La mobilité des cadres de la brigade de sapeurs-pompiers de Paris en direction de l'armée de terre ne concerne ni les militaires du rang ni les sous-officiers, qui sont engagés au titre de la brigade et qui font l'ensemble de leur cursus au sein de l'institution BSPP. Les seuls à effectuer cette mobilité sont les officiers. À la brigade, 50 % des officiers sont recrutés directement aux écoles de Coëtquidan, les autres sont issus de nos rangs, ce qui est intéressant sur le plan de la promotion sociale et de la valorisation des compétences. Cette mobilité ne concerne que les saint-cyriens, les officiers issus de l'école militaire interarmes et quelques officiers servant sous contrat. En général, un officier rejoint la BSPP à la sortie d'école, y effectue sept ans puis repart dans des unités comme le COM-TN pour obtenir son diplôme d'état-major et faire son cursus d'école de guerre ou un diplôme technique. C'est à ce moment-là que nous avons un échange d'informations.
Concernant le service national universel, la BSPP forme 1 200 jeunes par an. Ces actions de formation, notamment celle des volontaires du service civique, pourraient être labellisées au titre du service national universel. Le secrétaire d'État Gabriel Attal va nous présenter les grandes lignes de son projet qui devrait être lancé dès l'année 2019. Nous sommes effectivement preneurs car nous participons à la résilience des populations et ce service universel alimente le recrutement.

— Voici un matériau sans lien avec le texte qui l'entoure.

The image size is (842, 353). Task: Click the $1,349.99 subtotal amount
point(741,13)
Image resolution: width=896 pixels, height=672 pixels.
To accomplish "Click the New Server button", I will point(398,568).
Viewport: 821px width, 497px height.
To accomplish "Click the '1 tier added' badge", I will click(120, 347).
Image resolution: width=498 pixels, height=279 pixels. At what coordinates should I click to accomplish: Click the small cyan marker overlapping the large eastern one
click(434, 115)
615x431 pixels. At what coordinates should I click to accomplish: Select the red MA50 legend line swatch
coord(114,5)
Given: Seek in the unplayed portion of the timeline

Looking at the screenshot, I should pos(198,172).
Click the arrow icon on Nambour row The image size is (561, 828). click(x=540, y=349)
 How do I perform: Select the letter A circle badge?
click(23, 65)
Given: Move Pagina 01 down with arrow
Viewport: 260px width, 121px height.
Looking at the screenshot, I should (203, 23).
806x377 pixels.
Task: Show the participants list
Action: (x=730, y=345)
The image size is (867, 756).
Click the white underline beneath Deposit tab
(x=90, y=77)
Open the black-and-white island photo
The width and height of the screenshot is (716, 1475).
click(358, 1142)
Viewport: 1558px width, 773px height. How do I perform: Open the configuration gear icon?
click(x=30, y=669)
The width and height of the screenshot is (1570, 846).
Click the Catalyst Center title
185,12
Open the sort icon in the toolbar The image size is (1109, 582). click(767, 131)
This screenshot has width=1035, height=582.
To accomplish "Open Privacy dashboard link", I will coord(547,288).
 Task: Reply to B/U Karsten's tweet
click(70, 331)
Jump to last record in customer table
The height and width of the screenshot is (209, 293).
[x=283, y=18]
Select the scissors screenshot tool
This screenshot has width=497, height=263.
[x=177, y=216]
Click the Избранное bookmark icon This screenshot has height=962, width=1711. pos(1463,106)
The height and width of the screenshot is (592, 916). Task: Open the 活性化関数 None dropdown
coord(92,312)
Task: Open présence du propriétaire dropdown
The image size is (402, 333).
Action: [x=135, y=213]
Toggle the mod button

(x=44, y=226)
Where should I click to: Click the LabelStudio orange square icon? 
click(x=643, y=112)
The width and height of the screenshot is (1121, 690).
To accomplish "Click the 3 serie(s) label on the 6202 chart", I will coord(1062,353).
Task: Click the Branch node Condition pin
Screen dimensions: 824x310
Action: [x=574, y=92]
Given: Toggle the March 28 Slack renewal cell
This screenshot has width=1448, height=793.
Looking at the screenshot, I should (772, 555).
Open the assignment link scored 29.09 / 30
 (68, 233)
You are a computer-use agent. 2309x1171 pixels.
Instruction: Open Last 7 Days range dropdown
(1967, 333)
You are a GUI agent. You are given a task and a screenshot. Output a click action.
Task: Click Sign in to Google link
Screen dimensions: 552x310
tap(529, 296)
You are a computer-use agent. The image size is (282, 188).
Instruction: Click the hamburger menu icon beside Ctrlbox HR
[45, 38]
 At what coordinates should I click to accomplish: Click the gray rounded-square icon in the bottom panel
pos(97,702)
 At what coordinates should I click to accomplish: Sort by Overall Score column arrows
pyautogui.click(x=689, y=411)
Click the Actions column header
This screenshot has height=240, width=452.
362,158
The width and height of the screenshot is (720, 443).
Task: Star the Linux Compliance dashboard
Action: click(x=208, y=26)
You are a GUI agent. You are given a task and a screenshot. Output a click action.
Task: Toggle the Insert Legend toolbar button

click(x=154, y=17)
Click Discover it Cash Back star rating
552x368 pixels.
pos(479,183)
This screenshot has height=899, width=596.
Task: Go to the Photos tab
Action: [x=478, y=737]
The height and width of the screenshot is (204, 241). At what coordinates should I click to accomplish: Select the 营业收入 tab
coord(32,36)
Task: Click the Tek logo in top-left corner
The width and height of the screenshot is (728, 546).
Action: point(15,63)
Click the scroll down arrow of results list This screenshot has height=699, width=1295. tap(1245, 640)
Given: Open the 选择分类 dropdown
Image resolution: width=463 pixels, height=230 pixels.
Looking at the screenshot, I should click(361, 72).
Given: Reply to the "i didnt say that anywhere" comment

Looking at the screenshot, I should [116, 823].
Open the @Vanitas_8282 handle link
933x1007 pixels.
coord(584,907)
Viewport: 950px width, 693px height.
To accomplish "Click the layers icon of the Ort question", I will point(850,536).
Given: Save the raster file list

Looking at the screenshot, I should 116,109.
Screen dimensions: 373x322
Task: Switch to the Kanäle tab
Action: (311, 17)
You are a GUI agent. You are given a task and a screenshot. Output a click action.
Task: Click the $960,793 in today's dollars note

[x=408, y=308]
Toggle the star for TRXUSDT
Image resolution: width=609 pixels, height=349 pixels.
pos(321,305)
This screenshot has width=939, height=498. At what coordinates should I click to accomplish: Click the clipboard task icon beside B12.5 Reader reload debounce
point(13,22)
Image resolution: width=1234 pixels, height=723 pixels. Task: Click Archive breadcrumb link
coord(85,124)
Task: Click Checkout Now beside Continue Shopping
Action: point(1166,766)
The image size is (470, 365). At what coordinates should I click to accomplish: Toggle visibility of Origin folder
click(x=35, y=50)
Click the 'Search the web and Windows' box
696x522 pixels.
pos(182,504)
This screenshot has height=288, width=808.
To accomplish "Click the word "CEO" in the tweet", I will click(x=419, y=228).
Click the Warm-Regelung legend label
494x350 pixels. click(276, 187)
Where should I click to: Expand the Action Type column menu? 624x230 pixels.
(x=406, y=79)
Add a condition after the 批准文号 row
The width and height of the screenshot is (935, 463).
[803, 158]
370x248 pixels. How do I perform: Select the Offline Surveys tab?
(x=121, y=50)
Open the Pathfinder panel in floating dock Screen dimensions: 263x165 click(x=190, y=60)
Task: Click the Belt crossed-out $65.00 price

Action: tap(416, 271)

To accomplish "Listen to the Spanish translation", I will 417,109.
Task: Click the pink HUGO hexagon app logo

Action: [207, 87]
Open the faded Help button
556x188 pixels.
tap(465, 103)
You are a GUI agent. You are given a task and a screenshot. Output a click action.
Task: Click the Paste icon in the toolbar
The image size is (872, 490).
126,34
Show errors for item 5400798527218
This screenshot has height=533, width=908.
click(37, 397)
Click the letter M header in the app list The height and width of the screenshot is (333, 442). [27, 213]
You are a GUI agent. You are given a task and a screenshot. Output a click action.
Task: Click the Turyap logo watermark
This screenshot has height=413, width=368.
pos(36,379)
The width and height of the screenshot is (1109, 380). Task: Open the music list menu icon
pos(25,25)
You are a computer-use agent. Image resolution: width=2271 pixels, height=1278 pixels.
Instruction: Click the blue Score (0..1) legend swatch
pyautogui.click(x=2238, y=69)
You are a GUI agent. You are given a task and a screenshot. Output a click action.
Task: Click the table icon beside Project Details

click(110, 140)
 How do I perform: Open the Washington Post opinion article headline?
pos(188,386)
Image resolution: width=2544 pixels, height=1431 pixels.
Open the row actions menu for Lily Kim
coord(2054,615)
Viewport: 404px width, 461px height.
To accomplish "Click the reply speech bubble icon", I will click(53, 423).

La force de la brigade est que 70 % de provinciaux défendent Paris. Sa faiblesse est que les sapeurs-pompiers de la brigade sont à la fois sapeurs-pompiers militaires et sapeurs-pompiers volontaires auprès des SDIS : en cas de crise nationale, de pandémie ou d'événement naturel, je ne suis pas sûr que le sapeur-pompier de Paris qui est dans son département remontera dans la capitale, car il sera déjà employé pour la gestion de crise. C'est pourquoi le SNU nous intéresse. Notre problème est que nous n'avons pas de ressources suffisantes pour faire 520 000 interventions au lieu des 450 000 prévues. Par ailleurs, notre mode de fonctionnement est pragmatique. Mes cadres font à peu près 120 gardes de vingt-quatre heures par an et vingt gardes de douze heures. Le reste du temps, ils sont au repos. Il est toléré, pendant ce temps de repos, qu'ils fassent des actions de formation en tant que moniteurs de secourisme. Cela permet de démultiplier en masse les actions de formation de secouriste dans l'agglomération parisienne.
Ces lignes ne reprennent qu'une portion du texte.